WRITTEN REQUEST — Copy the listing below word for word, from the line with "You are a GUI" to the line with "Click the #hardware", including both of those lines.

STORED RECORDS —
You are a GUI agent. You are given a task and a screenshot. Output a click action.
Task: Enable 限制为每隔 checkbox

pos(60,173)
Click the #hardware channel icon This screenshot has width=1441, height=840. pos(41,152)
--
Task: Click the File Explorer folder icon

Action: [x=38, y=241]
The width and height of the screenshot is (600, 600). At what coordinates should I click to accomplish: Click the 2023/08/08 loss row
==
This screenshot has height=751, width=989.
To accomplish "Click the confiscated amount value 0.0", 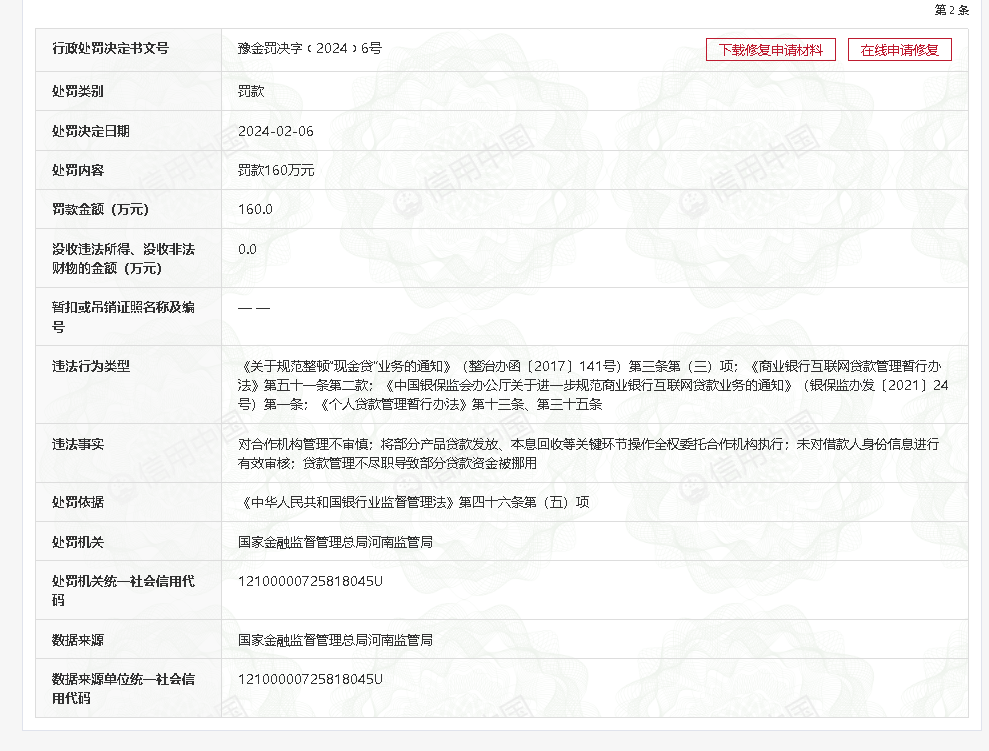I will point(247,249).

EXPECTED ANSWER —
You are a GUI agent. You are given a task and a screenshot. Output a click action.
Task: Enable 限制为每隔 checkbox

pos(60,173)
Click the #hardware channel icon This screenshot has width=1441, height=840. pos(41,152)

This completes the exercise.